Santificação no Ser e no Fazer
A
Igreja Cristã escolheu em algum momento perseguir modelos de piedade e
santificação estabelecidos anteriormente em outros movimentos religiosos na
história. Esta piedade vem em grande parte do pietismo da Alemanha central,
transportada e vivida em diferentes cores e matizes (sem perder o cerne) e
através do puritanismo que se instalou na América do Norte. Nossos pioneiros
viviam imersos neste ambiente e carregaram esta maneira de viver a santificação
para todos os cantos da terra. As orientações do Espírito da Revelação
mostraram um equilíbrio entre a santificação do ser e do fazer, na verdade, ali
nem era feito esta divisão que ora apresento.

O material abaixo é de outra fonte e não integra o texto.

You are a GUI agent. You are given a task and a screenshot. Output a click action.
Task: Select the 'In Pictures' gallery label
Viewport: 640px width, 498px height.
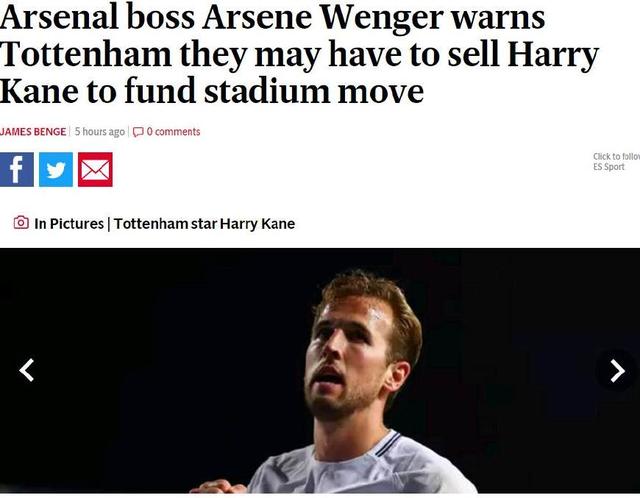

Não há crítica naquilo que os
nossos pioneiros fizeram, apenas naquilo que deixaram de enfatizar e a maneira
como enfatizaram. “Cristo quer que seus ministros sejam educadores da igreja no
trabalho evangelístico. Eles devem ensinar o povo como procurar e salvar o
perdido. “Mas é este o trabalho que estão fazendo? Que pena! Quantos estão se
empenhando em acender uma faísca de vida em igrejas que estão à beira da morte!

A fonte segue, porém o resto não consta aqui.